Every webhook delivery includes two headers for signature verification:
HeaderDescription
X-Signature-TimestampUnix timestamp (seconds) when the signature was computed
X-SignatureHex-encoded HMAC-SHA256 of the signing payload
The signing payload is constructed as: 
{timestamp}.{raw_request_body}
The HMAC is computed using your webhook endpoint secret as the key.

Verification steps

  1. Extract X-Signature-Timestamp and X-Signature from the request headers
  2. Construct the signing payload: {timestamp}.{raw_body}
  3. Compute HMAC-SHA256 of the signing payload using your webhook secret
  4. Compare the computed signature with X-Signature using constant-time comparison
  5. Optionally, reject requests with a timestamp more than 5 minutes old to prevent replay attacks

Code examples

import hmac
import hashlib
import time

def verify_webhook(payload: bytes, secret: str, signature: str, timestamp: str) -> bool:
    """Verify a ModelRoute webhook signature."""
    # Check timestamp to prevent replay attacks (5 minute tolerance)
    current_time = int(time.time())
    request_time = int(timestamp)
    if abs(current_time - request_time) > 300:
        return False

    # Construct signing payload
    sign_payload = f"{timestamp}.{payload.decode('utf-8')}"

    # Compute expected signature
    expected = hmac.new(
        secret.encode("utf-8"),
        sign_payload.encode("utf-8"),
        hashlib.sha256
    ).hexdigest()

    # Constant-time comparison
    return hmac.compare_digest(expected, signature)


# Flask example
from flask import Flask, request, abort

app = Flask(__name__)
WEBHOOK_SECRET = "whsec_your_secret_here"

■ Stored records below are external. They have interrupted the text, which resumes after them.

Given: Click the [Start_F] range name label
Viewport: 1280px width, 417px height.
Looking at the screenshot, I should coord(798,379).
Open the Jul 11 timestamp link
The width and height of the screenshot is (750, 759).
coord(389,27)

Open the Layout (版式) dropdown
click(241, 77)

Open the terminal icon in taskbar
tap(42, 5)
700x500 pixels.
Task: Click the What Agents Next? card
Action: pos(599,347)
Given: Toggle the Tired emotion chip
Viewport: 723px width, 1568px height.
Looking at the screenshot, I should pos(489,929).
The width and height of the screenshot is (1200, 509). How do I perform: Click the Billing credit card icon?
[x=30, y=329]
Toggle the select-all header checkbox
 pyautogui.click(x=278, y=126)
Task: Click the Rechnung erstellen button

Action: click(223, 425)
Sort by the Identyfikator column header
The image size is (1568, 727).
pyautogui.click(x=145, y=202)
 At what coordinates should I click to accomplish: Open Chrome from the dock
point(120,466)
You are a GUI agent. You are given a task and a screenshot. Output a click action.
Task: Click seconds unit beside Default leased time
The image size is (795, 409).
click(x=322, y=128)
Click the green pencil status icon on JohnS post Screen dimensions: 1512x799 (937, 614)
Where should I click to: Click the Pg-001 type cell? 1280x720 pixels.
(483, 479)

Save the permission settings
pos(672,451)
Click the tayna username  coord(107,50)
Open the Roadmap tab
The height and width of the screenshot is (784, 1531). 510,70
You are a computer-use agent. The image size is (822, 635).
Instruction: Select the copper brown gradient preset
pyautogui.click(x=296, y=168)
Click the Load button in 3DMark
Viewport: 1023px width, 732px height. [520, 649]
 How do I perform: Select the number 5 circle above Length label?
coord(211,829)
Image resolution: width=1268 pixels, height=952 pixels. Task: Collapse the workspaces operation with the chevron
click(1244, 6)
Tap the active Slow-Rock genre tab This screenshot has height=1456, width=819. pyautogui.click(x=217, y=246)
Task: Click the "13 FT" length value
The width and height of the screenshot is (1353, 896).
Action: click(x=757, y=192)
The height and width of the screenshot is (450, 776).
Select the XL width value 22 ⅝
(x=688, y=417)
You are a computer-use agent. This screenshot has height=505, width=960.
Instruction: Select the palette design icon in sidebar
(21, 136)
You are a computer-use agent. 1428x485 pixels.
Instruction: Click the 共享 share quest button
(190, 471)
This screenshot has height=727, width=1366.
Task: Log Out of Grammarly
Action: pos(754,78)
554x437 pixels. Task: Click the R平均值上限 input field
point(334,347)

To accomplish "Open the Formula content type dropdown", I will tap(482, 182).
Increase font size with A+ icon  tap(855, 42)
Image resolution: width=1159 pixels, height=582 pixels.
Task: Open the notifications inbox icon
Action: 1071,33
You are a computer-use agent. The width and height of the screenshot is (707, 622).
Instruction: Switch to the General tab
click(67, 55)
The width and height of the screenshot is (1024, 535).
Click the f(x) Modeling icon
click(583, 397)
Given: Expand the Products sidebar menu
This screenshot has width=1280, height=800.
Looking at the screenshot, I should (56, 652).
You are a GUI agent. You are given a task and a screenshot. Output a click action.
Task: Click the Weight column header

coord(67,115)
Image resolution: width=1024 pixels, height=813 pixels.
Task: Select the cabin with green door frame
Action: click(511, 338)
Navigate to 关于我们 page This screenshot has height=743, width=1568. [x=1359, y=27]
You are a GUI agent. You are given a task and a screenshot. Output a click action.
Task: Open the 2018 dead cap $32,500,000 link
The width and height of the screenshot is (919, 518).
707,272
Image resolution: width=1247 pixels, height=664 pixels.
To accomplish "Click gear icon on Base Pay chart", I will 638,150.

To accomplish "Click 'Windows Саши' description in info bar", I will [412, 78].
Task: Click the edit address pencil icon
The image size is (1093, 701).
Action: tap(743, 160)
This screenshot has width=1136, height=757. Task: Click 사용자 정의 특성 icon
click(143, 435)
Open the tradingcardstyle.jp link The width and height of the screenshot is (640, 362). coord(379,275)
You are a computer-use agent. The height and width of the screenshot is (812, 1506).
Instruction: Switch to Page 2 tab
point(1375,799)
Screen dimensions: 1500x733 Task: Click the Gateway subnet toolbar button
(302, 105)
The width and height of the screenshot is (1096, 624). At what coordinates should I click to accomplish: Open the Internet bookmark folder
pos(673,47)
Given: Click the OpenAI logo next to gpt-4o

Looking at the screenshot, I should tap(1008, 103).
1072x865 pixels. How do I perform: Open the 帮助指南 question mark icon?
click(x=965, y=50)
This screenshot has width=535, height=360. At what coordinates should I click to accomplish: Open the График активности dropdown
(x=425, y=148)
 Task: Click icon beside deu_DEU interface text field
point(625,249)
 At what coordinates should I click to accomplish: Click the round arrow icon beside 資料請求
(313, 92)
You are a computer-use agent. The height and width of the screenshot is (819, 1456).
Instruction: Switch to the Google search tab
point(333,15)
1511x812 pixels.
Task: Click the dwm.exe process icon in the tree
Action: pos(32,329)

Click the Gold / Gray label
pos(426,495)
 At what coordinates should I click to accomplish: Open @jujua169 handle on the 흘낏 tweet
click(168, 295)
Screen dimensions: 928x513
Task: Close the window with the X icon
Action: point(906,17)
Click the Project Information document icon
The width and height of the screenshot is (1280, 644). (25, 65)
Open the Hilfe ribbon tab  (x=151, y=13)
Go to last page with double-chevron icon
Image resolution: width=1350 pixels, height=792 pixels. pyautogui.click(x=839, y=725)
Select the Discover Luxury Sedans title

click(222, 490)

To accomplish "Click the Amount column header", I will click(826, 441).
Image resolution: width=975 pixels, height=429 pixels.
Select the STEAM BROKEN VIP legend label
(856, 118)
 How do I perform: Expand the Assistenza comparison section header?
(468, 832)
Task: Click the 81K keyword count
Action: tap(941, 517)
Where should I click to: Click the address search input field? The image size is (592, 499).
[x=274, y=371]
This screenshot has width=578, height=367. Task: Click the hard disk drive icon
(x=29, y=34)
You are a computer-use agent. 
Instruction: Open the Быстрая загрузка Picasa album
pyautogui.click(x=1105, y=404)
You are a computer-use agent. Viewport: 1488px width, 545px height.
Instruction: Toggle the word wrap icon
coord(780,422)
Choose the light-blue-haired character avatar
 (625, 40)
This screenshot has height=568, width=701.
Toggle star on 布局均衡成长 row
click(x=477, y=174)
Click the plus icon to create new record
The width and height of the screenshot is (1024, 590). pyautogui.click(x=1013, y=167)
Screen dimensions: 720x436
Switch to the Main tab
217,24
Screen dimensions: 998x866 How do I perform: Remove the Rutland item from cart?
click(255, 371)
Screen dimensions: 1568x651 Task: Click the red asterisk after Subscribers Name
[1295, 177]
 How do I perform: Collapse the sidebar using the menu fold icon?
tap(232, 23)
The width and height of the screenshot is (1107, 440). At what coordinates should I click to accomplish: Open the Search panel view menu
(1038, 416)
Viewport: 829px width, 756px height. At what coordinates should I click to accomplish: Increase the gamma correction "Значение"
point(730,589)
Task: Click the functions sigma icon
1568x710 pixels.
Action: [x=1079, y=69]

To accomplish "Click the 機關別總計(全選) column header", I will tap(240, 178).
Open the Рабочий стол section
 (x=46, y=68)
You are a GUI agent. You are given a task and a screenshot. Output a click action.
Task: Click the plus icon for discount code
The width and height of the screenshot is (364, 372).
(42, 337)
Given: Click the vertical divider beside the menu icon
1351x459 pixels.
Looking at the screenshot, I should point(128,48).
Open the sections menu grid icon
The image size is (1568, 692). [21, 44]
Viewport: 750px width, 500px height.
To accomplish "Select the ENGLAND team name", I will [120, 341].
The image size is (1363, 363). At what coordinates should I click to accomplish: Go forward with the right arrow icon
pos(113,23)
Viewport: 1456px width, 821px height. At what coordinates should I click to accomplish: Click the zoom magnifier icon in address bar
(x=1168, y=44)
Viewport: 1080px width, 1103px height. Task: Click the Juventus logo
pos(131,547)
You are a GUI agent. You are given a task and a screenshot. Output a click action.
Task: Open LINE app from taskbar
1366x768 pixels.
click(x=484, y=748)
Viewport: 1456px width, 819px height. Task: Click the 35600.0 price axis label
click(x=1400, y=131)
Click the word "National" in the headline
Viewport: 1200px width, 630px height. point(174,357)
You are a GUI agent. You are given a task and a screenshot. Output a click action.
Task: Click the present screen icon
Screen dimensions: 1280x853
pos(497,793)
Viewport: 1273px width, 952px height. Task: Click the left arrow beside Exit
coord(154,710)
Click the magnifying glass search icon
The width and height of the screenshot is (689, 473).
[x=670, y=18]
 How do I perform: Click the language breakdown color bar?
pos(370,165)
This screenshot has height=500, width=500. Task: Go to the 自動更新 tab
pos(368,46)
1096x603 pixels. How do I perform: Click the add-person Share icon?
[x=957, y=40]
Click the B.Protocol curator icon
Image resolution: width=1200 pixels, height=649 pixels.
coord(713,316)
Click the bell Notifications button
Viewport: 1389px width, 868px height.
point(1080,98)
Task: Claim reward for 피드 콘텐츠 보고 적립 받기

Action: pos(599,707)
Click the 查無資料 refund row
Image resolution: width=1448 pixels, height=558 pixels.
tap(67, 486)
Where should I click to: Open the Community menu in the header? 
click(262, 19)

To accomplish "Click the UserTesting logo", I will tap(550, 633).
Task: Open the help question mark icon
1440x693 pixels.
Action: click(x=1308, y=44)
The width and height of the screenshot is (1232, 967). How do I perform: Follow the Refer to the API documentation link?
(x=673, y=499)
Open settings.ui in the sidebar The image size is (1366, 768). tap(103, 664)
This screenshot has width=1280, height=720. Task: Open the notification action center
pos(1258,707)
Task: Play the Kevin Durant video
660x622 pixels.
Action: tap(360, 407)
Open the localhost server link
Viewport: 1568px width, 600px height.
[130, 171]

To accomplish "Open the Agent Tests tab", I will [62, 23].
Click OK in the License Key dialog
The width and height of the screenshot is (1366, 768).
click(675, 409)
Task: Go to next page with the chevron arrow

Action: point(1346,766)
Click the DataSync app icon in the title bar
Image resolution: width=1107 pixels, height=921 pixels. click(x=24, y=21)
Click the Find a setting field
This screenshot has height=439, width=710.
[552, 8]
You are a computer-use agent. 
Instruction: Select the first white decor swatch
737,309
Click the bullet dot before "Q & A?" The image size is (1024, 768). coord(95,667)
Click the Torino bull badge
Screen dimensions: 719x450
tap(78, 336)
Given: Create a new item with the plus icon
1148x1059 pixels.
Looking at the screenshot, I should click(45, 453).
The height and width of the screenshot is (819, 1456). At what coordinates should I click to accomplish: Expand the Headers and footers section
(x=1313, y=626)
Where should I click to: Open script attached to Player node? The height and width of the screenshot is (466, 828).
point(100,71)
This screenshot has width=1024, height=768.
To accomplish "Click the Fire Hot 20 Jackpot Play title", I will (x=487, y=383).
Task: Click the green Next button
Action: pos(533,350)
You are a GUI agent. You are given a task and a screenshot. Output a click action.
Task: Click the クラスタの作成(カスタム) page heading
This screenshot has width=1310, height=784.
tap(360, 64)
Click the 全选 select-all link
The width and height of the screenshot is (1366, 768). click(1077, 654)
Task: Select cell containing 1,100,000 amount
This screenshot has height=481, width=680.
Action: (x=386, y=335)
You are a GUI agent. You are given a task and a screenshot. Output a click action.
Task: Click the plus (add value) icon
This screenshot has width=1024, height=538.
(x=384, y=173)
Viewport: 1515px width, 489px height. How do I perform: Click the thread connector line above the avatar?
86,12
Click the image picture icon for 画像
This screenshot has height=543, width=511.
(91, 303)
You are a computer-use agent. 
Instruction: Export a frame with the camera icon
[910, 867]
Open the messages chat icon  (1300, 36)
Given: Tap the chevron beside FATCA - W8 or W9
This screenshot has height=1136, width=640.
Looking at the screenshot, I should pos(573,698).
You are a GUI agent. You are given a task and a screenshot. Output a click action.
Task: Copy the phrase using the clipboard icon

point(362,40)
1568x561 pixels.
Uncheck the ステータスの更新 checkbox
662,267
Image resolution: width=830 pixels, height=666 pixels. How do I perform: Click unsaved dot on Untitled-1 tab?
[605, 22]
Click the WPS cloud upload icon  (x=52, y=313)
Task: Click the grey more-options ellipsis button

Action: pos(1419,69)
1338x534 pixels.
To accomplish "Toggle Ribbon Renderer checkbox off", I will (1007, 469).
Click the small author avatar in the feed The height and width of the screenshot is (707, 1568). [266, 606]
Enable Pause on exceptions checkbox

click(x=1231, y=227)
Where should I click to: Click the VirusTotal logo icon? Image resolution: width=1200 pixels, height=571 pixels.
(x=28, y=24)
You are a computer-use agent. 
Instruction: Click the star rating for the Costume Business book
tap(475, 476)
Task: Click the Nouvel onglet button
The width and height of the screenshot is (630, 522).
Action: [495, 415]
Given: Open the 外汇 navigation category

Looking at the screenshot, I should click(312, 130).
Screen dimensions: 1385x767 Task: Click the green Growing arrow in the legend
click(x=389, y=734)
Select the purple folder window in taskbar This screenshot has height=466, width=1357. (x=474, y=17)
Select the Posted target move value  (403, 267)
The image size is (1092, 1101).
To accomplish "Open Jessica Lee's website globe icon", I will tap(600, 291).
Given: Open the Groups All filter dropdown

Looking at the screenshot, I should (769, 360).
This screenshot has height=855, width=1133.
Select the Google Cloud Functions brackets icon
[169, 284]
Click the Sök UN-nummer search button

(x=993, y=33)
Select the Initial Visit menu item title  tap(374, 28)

@app.route("/webhooks/modelroute", methods=["POST"])
def handle_webhook():
    signature = request.headers.get("X-Signature")
    timestamp = request.headers.get("X-Signature-Timestamp")
    payload = request.get_data()

    if not verify_webhook(payload, WEBHOOK_SECRET, signature, timestamp):
        abort(401)

    event = request.get_json()
    print(f"Received {event['event_type']} for execution {event['execution_id']}")

    # Process the event...
    return "", 200

Common mistakes

Always verify the signature against the raw request body, not a parsed-and-re-serialized version. JSON serialization may reorder keys or change formatting, producing a different signature.
Use hmac.compare_digest (Python), crypto.timingSafeEqual (Node.js), or hmac.Equal (Go). Regular string comparison (==) is vulnerable to timing attacks.
Without timestamp validation, an attacker who intercepts a valid webhook can replay it indefinitely. Reject timestamps older than 5 minutes.